TEXT EXCERPT =
------------------------------------
Walt Mossberg

Quickoffice Brings Editing to iPhones, But Put It on Hold

I am typing these words in a full-fledged word processor on an Apple iPhone. It’s a third-party app that allows you to edit, format or create Microsoft Word and Excel documents, and then send them back to a PC or Mac where they can be opened in Word or Excel. Oh, and it has cut, copy and paste in its word processor — a capability long missing from the iPhone that isn’t due from Apple (AAPL) itself until this summer.

Devotees of older smart phones, tired of iPhone hype, will be quick to note this is no innovation. Devices like Windows Mobile phones, Palm (PALM) Treos and BlackBerrys have made these abilities available for years. But, for the 37 million iPhone and iPod Touch owners, it’s potentially a major step forward, closing a hole in a hand-held computing platform that is otherwise more elegant and versatile than any other.

This new app, called Quickoffice, has some nice features. Its cut, copy and paste function is very well designed. It can save files locally on the phone. It has a built-in email function for sending files to others, and it can upload or download files to and from a PC or Mac, or to and from online storage.
------------------------------------
THE DATA =
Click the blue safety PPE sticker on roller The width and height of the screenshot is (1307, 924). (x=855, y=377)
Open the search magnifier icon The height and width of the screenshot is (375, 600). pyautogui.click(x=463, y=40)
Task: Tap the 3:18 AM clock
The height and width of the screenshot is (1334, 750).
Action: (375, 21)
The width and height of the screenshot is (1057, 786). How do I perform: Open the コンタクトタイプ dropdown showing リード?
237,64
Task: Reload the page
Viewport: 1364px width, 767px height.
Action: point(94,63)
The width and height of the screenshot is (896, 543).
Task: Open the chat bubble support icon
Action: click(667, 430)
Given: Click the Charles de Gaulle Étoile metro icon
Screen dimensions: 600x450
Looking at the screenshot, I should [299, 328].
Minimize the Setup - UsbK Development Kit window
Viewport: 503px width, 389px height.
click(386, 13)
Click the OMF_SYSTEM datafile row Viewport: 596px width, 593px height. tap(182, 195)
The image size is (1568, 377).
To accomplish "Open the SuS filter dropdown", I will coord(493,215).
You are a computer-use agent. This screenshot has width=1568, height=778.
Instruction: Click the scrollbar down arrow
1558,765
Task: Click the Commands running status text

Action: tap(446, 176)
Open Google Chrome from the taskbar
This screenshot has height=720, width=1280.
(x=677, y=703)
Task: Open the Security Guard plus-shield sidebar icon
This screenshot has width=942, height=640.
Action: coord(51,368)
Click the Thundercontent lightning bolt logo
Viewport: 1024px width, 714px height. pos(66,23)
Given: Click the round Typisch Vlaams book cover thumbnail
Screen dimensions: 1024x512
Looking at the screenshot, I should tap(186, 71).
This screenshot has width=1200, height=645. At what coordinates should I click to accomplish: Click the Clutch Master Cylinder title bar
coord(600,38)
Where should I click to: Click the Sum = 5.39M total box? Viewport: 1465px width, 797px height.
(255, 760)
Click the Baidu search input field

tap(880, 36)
------------------------------------
REQUIRED ACTIONS =
- A) Can you turn the paragraph of the Quickoffice review that begins "This new app, called Quickoffice" into a short bulleted list that keeps its main facts?
- B) Write out the part of the Quickoffice review starting at "Quickoffice Brings Editing" and ending at "than any other.".
- C) Continue the Quickoffice review from where it stops.
None of the rows are needed for any of this.

ANSWERS TO THE EXERCISE =
- A)
Quickoffice features:
- A well-designed cut, copy and paste function
- Saves files locally on the phone
- Built-in email for sending files to others
- Uploads and downloads files to and from a PC or Mac, or online storage

- B)
Quickoffice Brings Editing to iPhones, But Put It on Hold

I am typing these words in a full-fledged word processor on an Apple iPhone. It’s a third-party app that allows you to edit, format or create Microsoft Word and Excel documents, and then send them back to a PC or Mac where they can be opened in Word or Excel. Oh, and it has cut, copy and paste in its word processor — a capability long missing from the iPhone that isn’t due from Apple (AAPL) itself until this summer.

Devotees of older smart phones, tired of iPhone hype, will be quick to note this is no innovation. Devices like Windows Mobile phones, Palm (PALM) Treos and BlackBerrys have made these abilities available for years. But, for the 37 million iPhone and iPod Touch owners, it’s potentially a major step forward, closing a hole in a hand-held computing platform that is otherwise more elegant and versatile than any other.

- C)
But there’s a catch. While Quickoffice, which is also available on other platforms, did work OK in my tests, it has some major drawbacks that keep me from recommending it right now. The product’s maker, Quickoffice Inc., acknowledges these and is working to fix them by summer. But, especially because Quickoffice costs $19.99, a Rolls-Royce price in the iPhone’s app store, you might want to hold off on buying it until the fixes are in place.

In particular, Quickoffice can’t simply load and edit any Word or Excel file you receive as an email attachment. The company claims this is a built-in iPhone limitation, but it’s still a big problem for users. Instead, to get files into Quickoffice for editing, you have to transfer them using a Wi-Fi network from your PC or Mac, or from the iDisk online storage feature of Apple’s MobileMe Web service, which costs $99 a year.

Also, amazingly, Quickoffice shipped without any automatic typo-correcting function or spell checker. For various technical reasons, it couldn’t even use the one built into the iPhone. So, you have to do a lot of correcting of typos once the file gets onto a computer. For instance, the first words of this column, as originally created in Quickoffice, read: “I am typing these words in a full-feledged word pricessor … ” I had to clean them up in Word on my laptop.

Quickoffice

The Quickword app on iPhone

And, while you can view a text or spreadsheet file in landscape mode, you can do only limited editing of text documents in this mode, and no editing at all of spreadsheet documents viewed in landscape.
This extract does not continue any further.